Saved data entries
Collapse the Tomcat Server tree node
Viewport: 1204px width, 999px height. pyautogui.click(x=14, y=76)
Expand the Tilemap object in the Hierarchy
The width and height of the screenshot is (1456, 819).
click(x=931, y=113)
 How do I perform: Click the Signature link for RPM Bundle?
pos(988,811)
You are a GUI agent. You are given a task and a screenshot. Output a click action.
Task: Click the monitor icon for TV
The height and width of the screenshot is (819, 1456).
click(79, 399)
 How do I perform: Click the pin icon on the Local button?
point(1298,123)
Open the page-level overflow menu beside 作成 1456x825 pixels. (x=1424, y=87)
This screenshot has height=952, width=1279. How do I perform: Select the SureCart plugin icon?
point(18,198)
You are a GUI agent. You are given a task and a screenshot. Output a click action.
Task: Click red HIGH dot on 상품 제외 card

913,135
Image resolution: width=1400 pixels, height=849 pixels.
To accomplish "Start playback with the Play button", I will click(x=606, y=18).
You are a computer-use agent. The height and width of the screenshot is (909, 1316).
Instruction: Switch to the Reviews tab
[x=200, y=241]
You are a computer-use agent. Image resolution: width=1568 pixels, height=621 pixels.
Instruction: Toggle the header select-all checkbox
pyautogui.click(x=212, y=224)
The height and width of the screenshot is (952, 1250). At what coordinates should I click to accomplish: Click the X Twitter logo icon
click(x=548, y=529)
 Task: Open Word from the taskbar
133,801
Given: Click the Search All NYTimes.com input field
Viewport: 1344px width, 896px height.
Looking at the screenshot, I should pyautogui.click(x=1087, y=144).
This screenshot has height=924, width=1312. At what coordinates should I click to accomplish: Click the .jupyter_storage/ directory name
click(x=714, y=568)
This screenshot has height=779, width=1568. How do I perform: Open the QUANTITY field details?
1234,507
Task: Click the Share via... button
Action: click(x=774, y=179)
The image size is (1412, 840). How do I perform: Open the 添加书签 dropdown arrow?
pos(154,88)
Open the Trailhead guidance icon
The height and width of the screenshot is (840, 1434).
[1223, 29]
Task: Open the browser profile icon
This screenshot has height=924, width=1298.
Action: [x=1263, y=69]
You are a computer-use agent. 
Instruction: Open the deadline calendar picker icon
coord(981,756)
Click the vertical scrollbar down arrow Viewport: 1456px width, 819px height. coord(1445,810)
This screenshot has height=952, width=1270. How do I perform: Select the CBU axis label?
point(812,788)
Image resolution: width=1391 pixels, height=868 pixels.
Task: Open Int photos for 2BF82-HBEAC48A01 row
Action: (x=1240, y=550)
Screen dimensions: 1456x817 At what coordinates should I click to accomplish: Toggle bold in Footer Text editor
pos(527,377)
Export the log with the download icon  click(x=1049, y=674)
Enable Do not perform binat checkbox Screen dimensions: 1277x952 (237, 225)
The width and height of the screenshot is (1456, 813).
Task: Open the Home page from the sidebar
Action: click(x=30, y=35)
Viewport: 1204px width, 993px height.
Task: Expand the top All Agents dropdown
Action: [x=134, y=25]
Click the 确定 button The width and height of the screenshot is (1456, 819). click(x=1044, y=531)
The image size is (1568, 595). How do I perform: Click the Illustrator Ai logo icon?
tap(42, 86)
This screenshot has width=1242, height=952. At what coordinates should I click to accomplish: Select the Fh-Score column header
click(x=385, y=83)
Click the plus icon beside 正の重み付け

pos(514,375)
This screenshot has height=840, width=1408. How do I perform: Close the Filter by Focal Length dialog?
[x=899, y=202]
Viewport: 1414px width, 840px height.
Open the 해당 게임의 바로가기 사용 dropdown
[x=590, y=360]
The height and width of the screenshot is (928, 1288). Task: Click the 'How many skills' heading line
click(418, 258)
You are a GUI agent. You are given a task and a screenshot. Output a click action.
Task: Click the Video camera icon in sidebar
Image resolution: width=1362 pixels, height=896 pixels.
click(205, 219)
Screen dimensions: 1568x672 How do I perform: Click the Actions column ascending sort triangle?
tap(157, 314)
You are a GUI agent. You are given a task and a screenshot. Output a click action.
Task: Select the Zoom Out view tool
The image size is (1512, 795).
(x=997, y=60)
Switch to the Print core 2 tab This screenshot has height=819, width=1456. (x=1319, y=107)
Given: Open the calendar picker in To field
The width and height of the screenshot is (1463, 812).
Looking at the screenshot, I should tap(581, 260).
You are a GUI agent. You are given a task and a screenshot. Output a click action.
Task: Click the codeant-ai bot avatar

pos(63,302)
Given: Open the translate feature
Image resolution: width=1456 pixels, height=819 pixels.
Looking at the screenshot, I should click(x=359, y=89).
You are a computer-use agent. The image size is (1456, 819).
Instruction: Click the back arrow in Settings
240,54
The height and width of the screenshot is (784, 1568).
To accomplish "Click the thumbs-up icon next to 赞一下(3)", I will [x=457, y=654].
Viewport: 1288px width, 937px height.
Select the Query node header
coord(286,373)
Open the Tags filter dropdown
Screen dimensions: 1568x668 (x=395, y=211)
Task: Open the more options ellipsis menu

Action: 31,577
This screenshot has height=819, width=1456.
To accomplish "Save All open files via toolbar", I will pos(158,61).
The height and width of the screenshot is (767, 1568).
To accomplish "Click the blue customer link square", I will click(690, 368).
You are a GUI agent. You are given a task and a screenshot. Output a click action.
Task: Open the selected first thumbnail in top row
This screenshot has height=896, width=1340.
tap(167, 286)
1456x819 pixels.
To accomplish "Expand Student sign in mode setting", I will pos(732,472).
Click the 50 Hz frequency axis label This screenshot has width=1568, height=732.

— Exercise requirements —
Search the data for the string "will" and copy every line where it appears.

— Answer space —
To accomplish "Start playback with the Play button", I will click(x=606, y=18).
To accomplish "Click the thumbs-up icon next to 赞一下(3)", I will [x=457, y=654].
To accomplish "Save All open files via toolbar", I will pos(158,61).
To accomplish "Click the blue customer link square", I will click(690, 368).
To accomplish "Expand Student sign in mode setting", I will pos(732,472).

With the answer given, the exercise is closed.